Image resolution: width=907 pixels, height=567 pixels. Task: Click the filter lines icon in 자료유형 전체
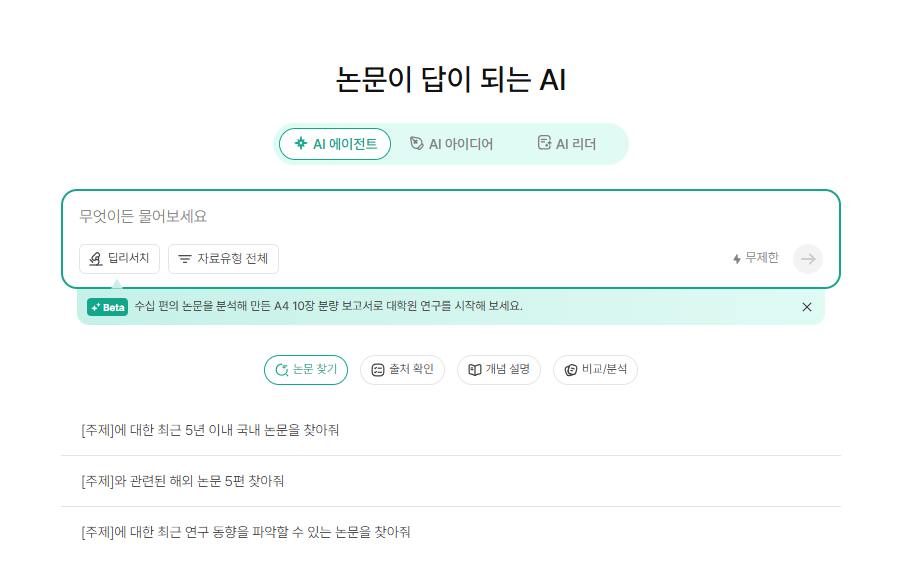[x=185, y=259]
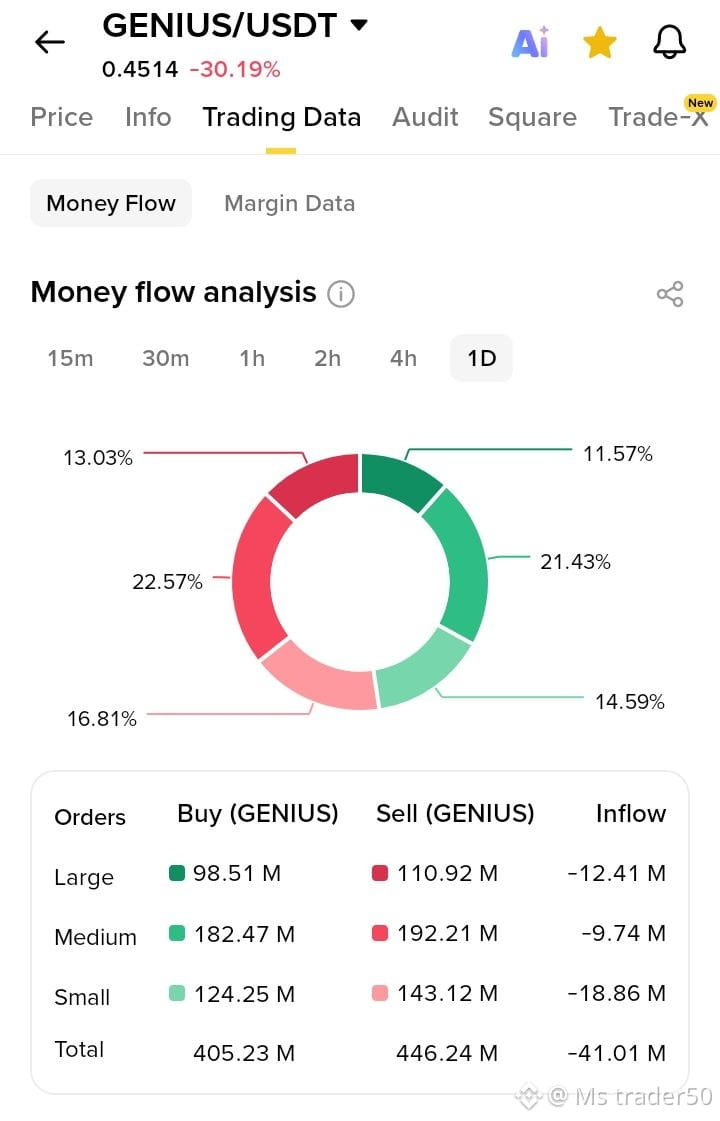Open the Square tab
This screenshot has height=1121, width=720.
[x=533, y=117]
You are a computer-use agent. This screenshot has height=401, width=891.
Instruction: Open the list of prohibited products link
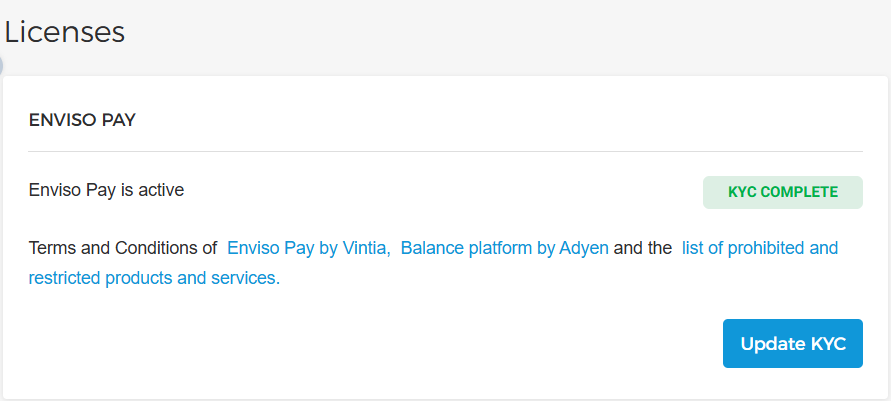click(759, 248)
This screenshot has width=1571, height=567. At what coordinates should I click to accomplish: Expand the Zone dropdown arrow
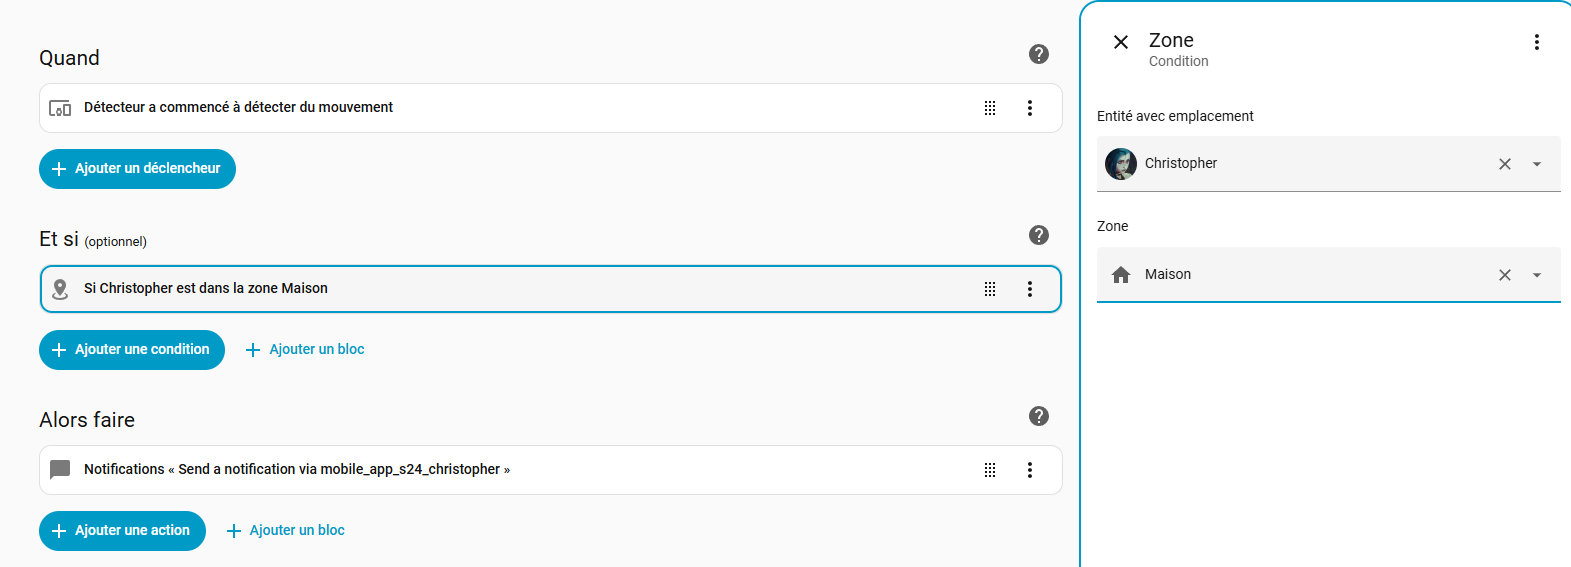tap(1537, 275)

==

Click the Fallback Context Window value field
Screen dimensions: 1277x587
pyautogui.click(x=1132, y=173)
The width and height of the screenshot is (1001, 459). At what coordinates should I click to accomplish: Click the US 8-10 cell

...

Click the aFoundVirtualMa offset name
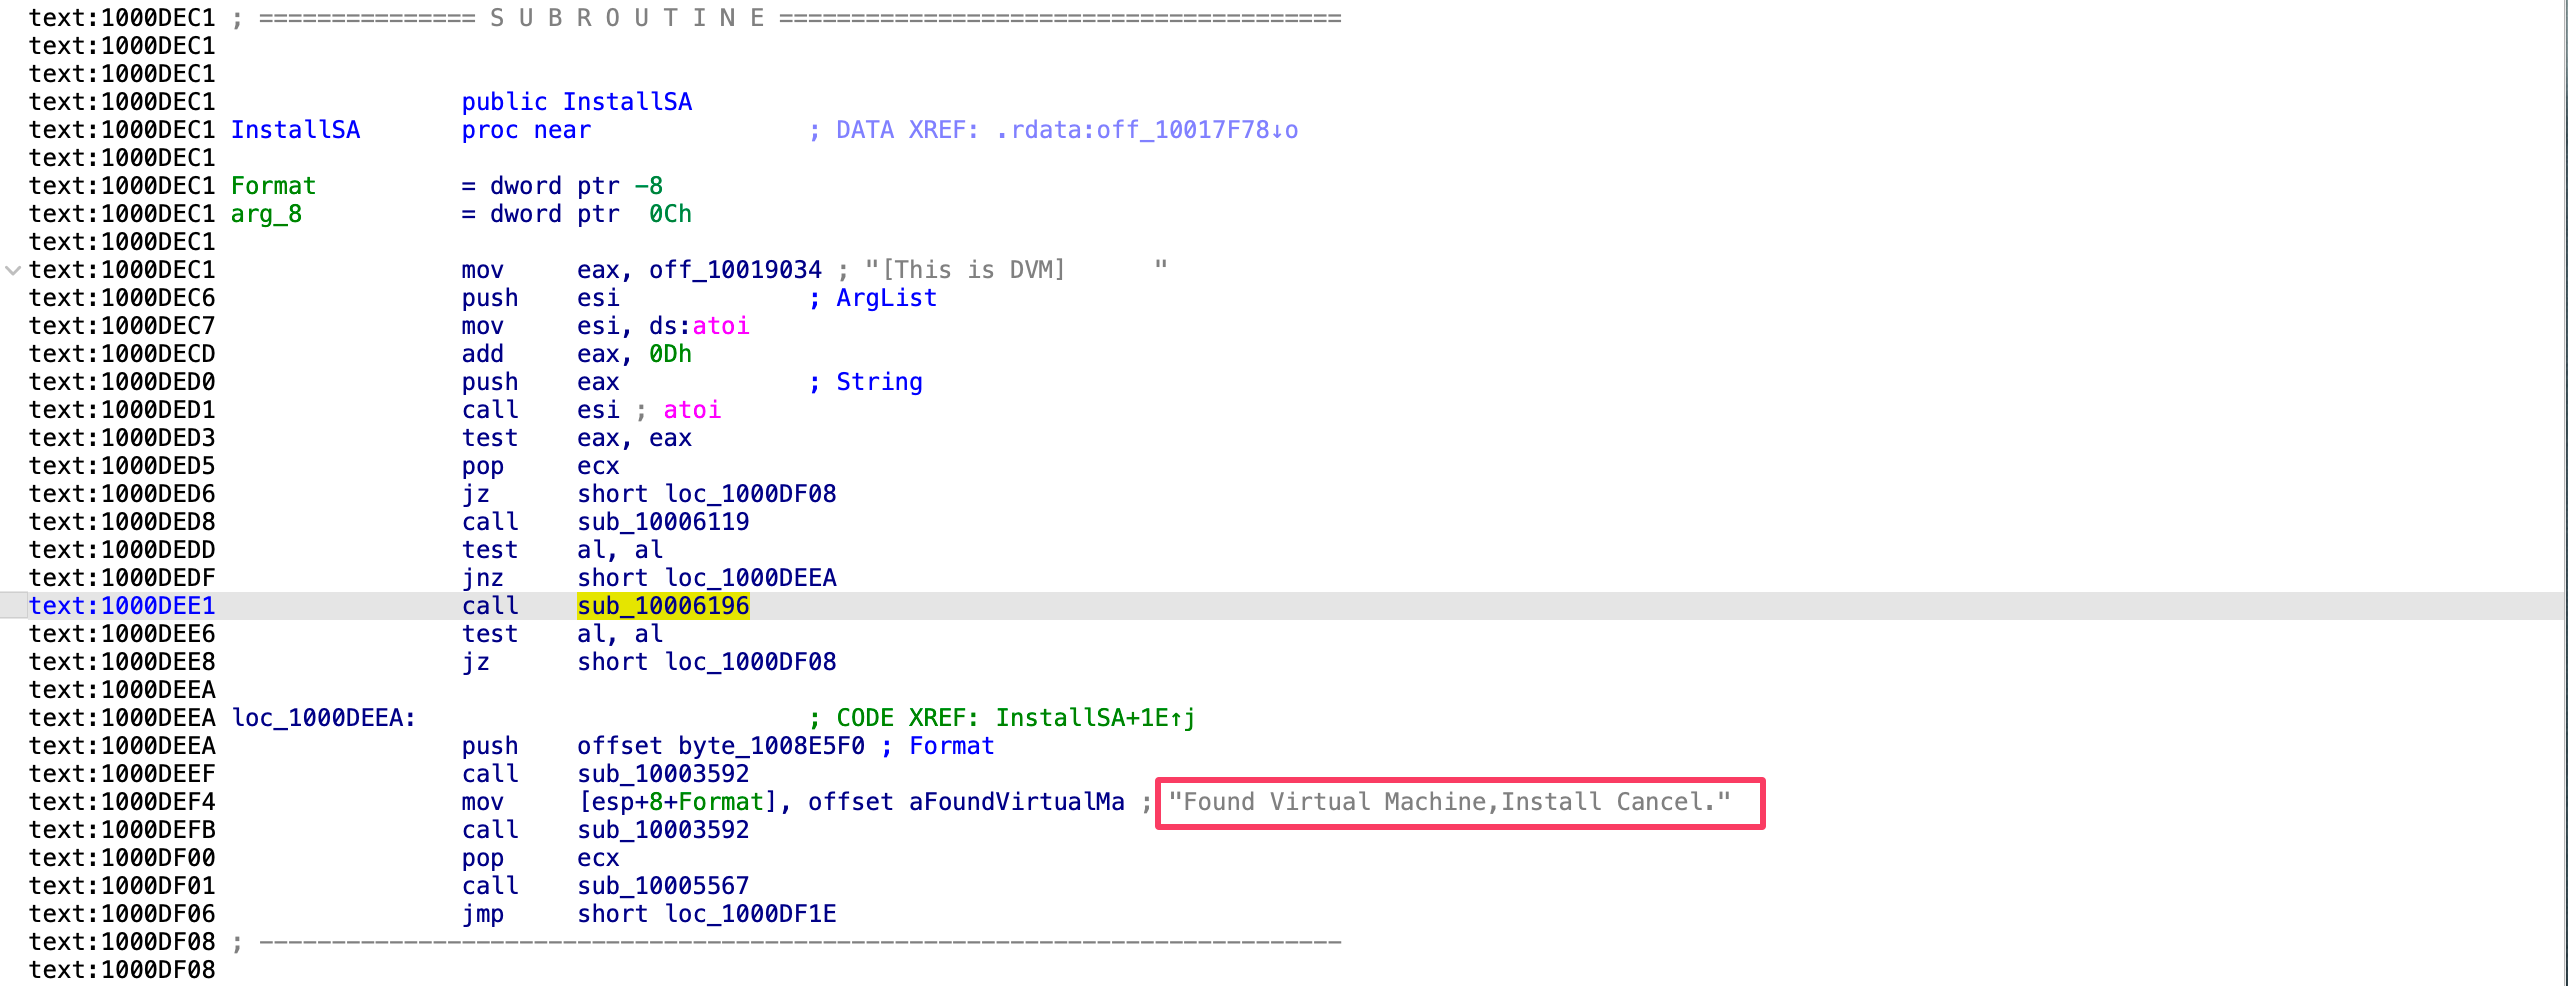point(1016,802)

-- What the task asks --
Please reproduce, exactly as they appear above, the lines from the line containing "Click the Fallback Context Window value field" up to and including the line containing "The width and".

-- Finished exercise --
Click the Fallback Context Window value field
Screen dimensions: 1277x587
pyautogui.click(x=1132, y=173)
The width and height of the screenshot is (1001, 459). At what coordinates should I click to accomplish: Click the US 8-10 cell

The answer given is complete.